Scientists from NHS Blood and Transplant and the Universities of Bristol, Cambridge and Oxford led by Prof Dave Anstee and Dr Ashley Toye have produced synthetic blood from stem cells taken from adult and umbilical cord blood.
According to Dr Nick Watkins, NHS Blood and Transplant Assistant Director of Research and Development, the NHS is confident that their team will be able to carry out the first phase clinical trials by 2017. In this trial, 20 healthy volunteers will receive five to 10 millilitres of synthetic blood. The results will be compared to those who received donated blood.
This is the first of its kind trial in the world and will involve small quantity transfusions to check for adverse reactions. Scientists will study the duration of synthetic red blood cell survival in human recipients. Dr Watkins said that the aim is to "compare manufactured cells with donated blood."
The intention of lab producing red blood cells
is to make up for the deficit in human blood donations. The NHS found a 40% decrease in voluntary blood donations in 2014 as compared to a decade ago. Lab blood will enable people with complex blood types and chronic blood disorders like thalassemia and sickle cell anemia to get blood transfusions on time. Lab blood will also enable emergency blood transfusions without the hassles of finding donors and sufficient blood supply.
According to Dr Nick Watkins, "continued investment in research and development is critical to our role in saving and improving lives through blood and organ donation."

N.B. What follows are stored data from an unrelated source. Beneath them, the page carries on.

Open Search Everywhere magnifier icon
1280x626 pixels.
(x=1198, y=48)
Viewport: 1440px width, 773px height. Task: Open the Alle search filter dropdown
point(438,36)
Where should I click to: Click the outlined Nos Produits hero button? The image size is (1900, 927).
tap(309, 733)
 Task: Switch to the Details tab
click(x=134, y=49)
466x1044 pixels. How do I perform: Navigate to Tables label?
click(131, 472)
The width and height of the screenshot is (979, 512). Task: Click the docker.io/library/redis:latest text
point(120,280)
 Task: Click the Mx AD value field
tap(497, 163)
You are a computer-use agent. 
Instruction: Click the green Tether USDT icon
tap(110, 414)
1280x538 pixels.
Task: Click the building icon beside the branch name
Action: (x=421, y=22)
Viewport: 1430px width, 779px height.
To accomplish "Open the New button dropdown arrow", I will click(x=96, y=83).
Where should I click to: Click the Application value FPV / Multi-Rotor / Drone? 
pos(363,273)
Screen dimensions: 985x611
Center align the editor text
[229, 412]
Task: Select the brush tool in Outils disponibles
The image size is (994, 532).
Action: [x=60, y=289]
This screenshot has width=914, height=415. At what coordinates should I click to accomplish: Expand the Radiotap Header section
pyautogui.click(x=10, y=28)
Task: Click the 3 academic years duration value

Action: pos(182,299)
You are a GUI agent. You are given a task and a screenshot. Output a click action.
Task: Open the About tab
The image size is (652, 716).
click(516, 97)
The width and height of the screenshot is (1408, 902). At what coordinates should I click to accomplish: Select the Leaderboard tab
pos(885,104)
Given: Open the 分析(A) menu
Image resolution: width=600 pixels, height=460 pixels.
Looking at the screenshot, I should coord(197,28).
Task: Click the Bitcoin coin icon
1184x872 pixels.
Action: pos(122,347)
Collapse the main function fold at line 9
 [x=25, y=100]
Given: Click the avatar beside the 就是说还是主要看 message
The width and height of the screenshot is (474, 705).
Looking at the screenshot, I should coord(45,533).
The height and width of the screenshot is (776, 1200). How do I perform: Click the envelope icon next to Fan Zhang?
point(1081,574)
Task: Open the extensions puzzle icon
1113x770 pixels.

Tests have indicated that the lab-produced red blood cells match up to the ordinary red blood cells made in the body of healthy people. The advantage of lab-produced red blood cells is the elimination of risks from human infections like HIV and hepatitis
If the trials are successful, synthetic blood transfusions may well become a routine for people who need regular and lifelong blood transfusions and for those who are unable to find suitable donors and matches.